Comment by drcongo

4 hours ago

Same. It's weird how I always find out that GitHub is down before GitHub does. Took 15 minutes before it appeared on githubstatus.com

48 comments

drcongo

jaapz 4 hours ago

All these monitoring rules are of the format "when 500 errors > baseline for x minutes". Otherwise you'd have monitoring alerts every second. So it is normal for users to already see errors before github officially counts it as an outage.

logifail 2 hours ago
> All these monitoring rules are of the format "when 500 errors > baseline for x minutes". Otherwise you'd have monitoring alerts every second. So it is normal for users to already see errors before github officially counts it as an outage.
Is it true that official service status pages are updated automatically?
- baby_souffle 2 hours ago
  
  > it true that official service status pages are updated automatically?
  Depends. Typically no because there’s an art to crafting the actual message around impact… but sometimes yes it is automated
hnlmorg 4 hours ago
You'd expect them to be monitoring more than just the HTTP response codes from user requests for precisely this reason.
If the first they hear of an outage is when user requests start to fail, then that's a failure in their monitoring as well.
But effective monitoring is harder than people assume.
- dncornholio 3 hours ago
  
  > If the first they hear of an outage is when user requests start to fail, then that's a failure in their monitoring as well.
  Isn't that what monitoring actually is?
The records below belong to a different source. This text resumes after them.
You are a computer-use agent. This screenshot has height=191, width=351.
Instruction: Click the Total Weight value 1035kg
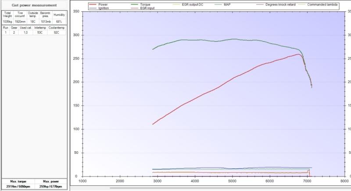(x=7, y=21)
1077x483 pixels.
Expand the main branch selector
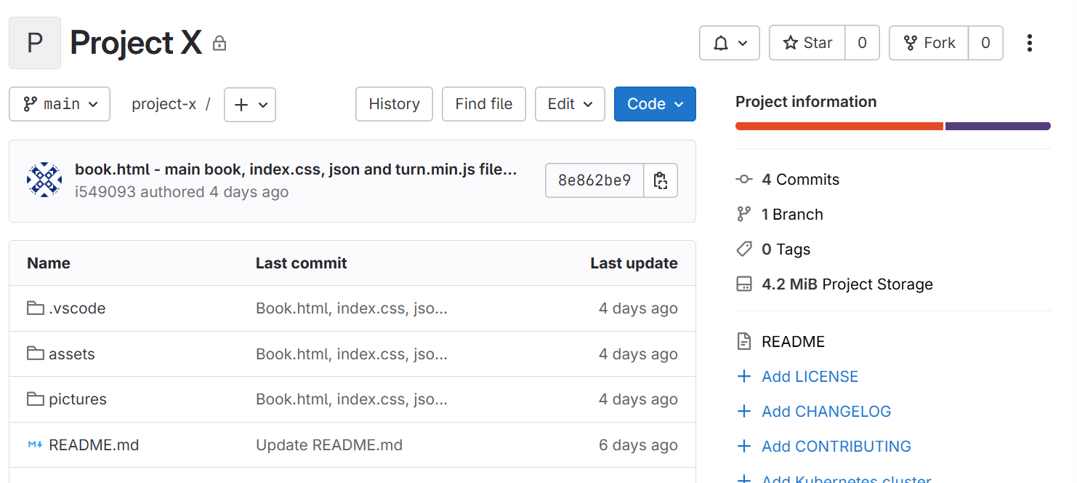point(60,104)
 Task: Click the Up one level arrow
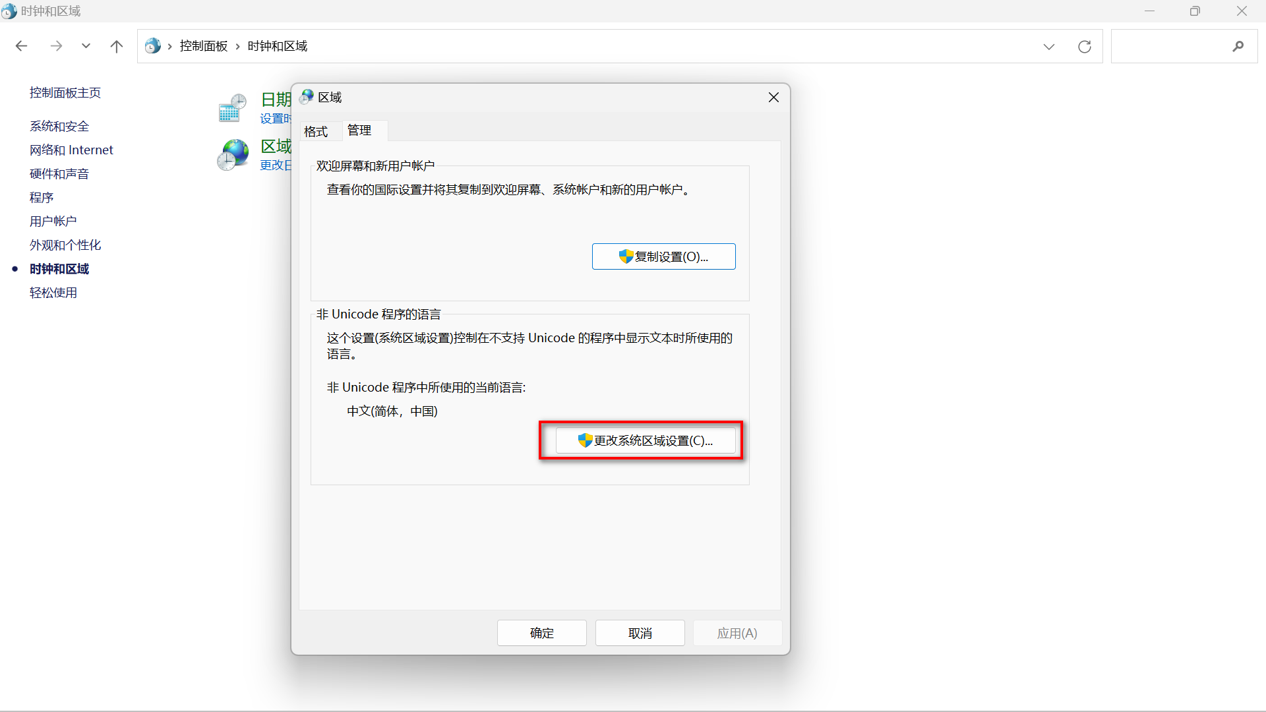point(117,46)
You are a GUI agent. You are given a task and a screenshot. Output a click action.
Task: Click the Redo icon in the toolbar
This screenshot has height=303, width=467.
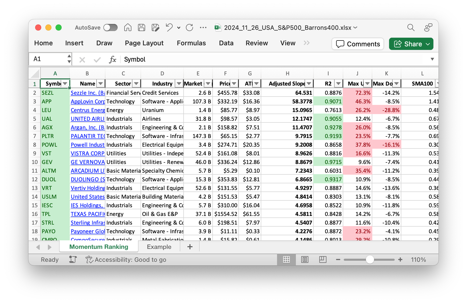(189, 27)
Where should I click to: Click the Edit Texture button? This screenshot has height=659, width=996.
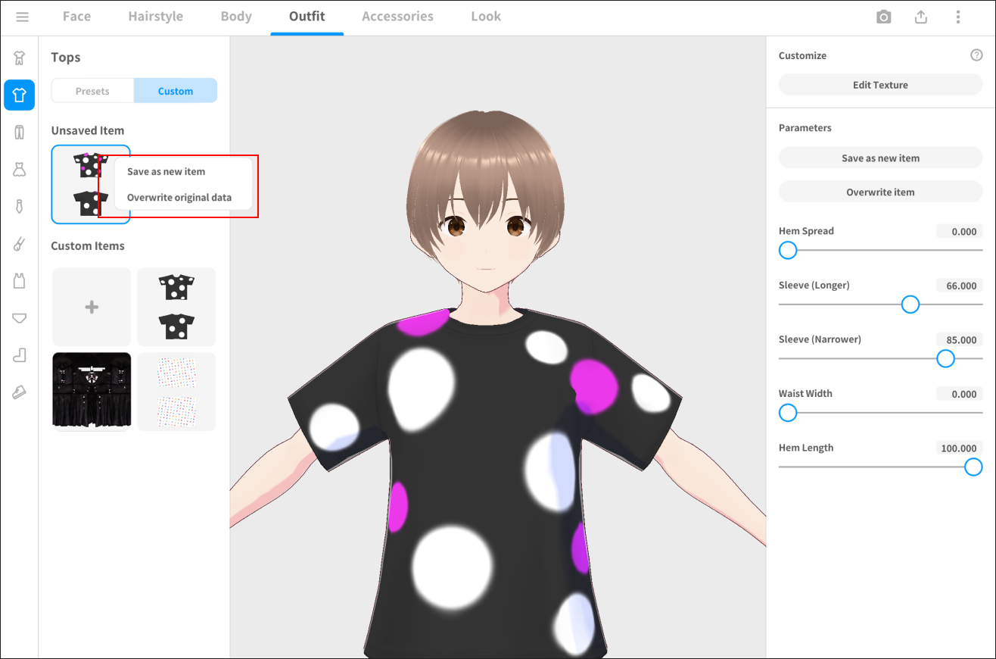coord(880,85)
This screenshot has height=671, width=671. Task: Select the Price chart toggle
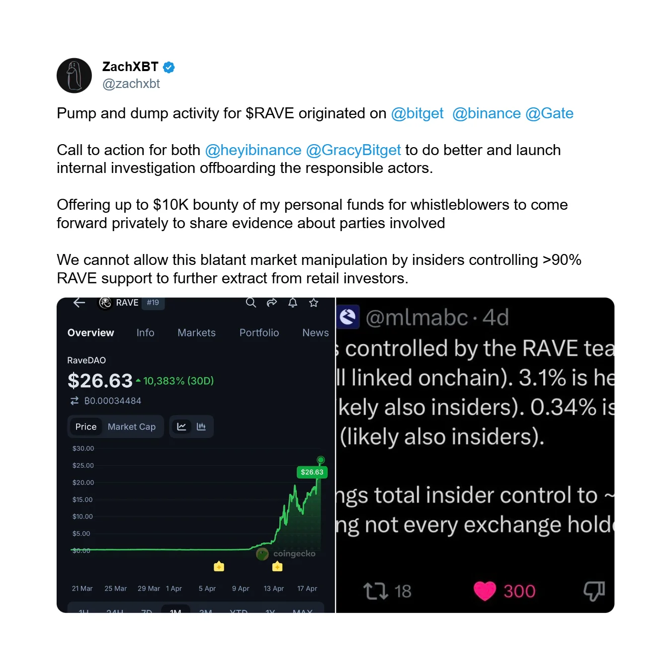(86, 426)
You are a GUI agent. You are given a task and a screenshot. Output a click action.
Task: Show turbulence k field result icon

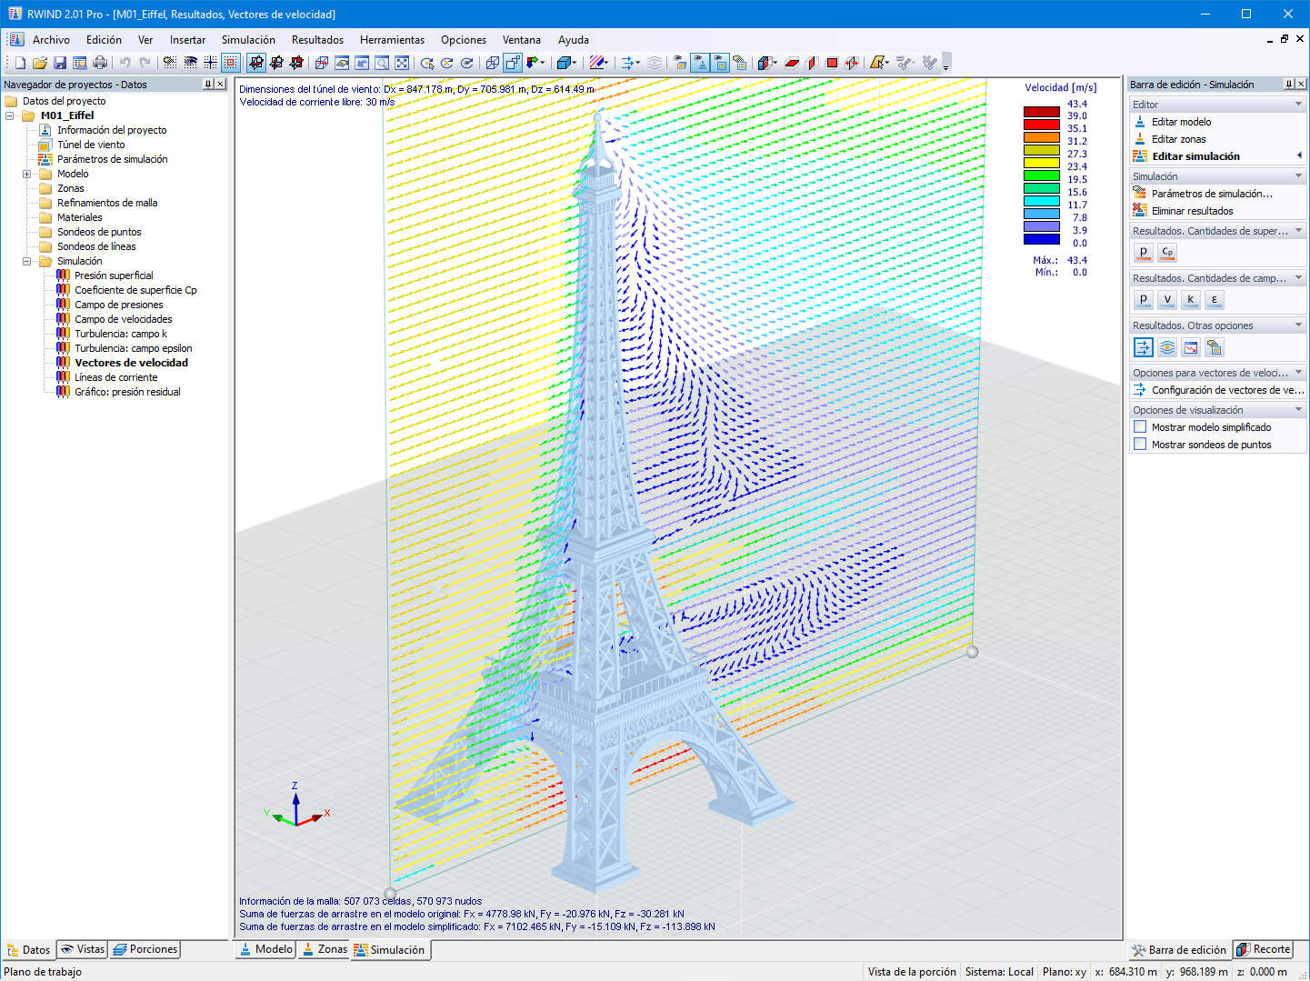pos(1191,299)
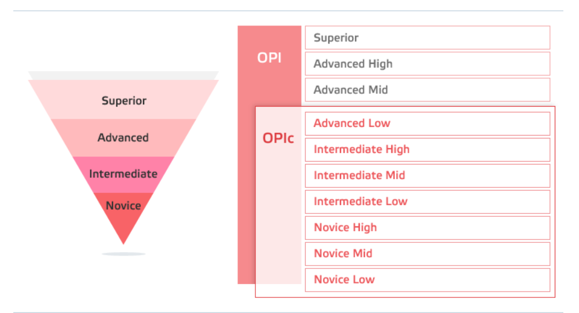
Task: Select the Intermediate Mid box
Action: [428, 176]
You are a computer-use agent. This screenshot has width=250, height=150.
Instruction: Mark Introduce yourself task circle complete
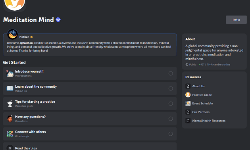click(x=171, y=73)
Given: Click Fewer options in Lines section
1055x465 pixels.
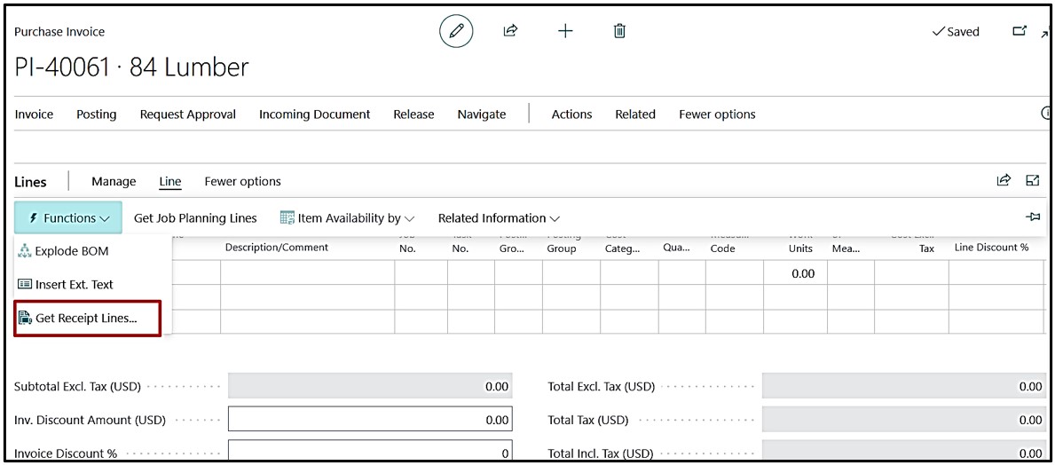Looking at the screenshot, I should pyautogui.click(x=242, y=182).
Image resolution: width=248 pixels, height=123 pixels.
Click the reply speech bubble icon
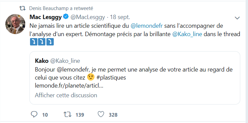(34, 114)
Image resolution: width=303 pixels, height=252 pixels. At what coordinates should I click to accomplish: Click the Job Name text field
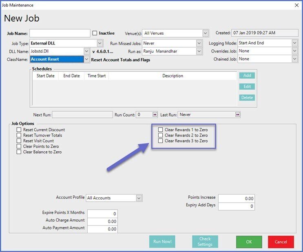coord(60,33)
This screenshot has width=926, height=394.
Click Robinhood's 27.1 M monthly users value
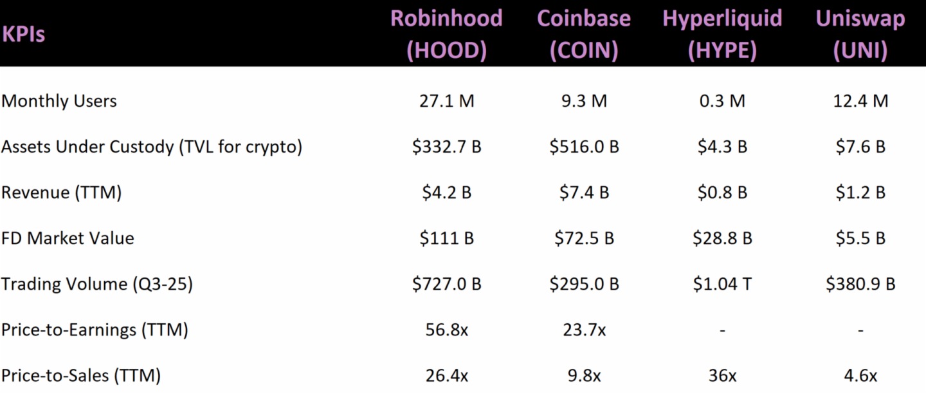[446, 101]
The issue seems to be in their testing, not monitoring.
  
  6 replies →
echelon 4 hours ago
In a high performance service with good maintenance and upkeep, you page for all 500s. A noisy pager forces the team to fix the 500s.
Maybe the Github Actions infrastructure isn't run like that.
edit: my oncall rotation notified on all 500s, 24/7, not just rates - https://news.ycombinator.com/item?id=48279262
- Doohickey-d 4 hours ago
  
  Im curious about this: because in my experience (working on smaller services though), a small number of errors is always there, as a "baseline".
  Recently there was this: https://news.ycombinator.com/item?id=47252971 "10% of Firefox crashes are caused by bitflips"
  Which makes me think a small amount of random issues which happen even though nothing is broken, is normal everywhere. Especially once move things around on a network, there's potential for a lot more random errors.
  
  4 replies →
- compumike 3 hours ago
  
  Re: "page for all 500s": there's a world of difference between "page me with a critical alert at 3am" and "notify me on Monday morning when my normal workday starts". At the extremes:
  If my DB health check endpoint is returning 500s for N consecutive checks over M minutes, yeah, please wake me up at 3am!
  If one user hit a weird edge case in form validation and got a one-off 500, please don't! We can fix that on Monday.
  Not always easy to distinguish those clearly or configure those business hours rules, but for my team at https://heyoncall.com/ that is the goal -- otherwise your team burns out fast. Waking up someone at 3am has a real cost, so you better be sure it's worth it.
  
  4 replies →
- TheDong 4 hours ago
  
  Do you know of a single service at a single company that actually does that?
  I know all of Gmail, every GCE service I can think of, every AWS service I can think of, Amazon.com, Netflix, and Github all do not page on just a single 500.
  I know none of those are particularly "high performance" though. Curious where your experience is coming from.
  
  7 replies →
- hvb2 3 hours ago
  
  > A noisy pager forces the team to fix the 500s.
  I'm sure you're not in ops. Or in a dev org of a service with decent request rates.
  What you're asking for is a service to fail silently. There's no way a service with a decent request rate to have 0 500s. Not when it still sees development.
  A 50 year old bank API? Maybe...
- awithrow 4 hours ago
  
  that is absolutely not the case for any system of size and scale. that would just burn out the on-call team and not result in improvements. Error rates/budgets are used instead.
  
  1 reply →
- rhyperior 3 hours ago
  
  You only do this when you’re trying to use incident management as a hammer to make a point to somebody whom you have otherwise failed to convince to fix something through persuasive argument. Ie, it’s punitive.
- swiftcoder 3 hours ago
  
  Yeah, no, nobody runs cloud services like that. At AWS most alarms required failures in 3 consecutive 5 minute periods. Critical things could be on 3 consecutive 1 minute windows - but that alarm starts a 15 minute escalation for the oncall engineer to check in, and they have to validate the issue isn't a false alarm before updating the status page would even be considered
- jordemort 4 hours ago
  
  forget it, Jake; it’s Azure
registeredcorn 1 hour ago
I'm not arguing with what you're saying, but it does make me wonder: What exactly is the point of the status page, if "it is normal for users to already see errors before GitHub officially counts it as an outage"?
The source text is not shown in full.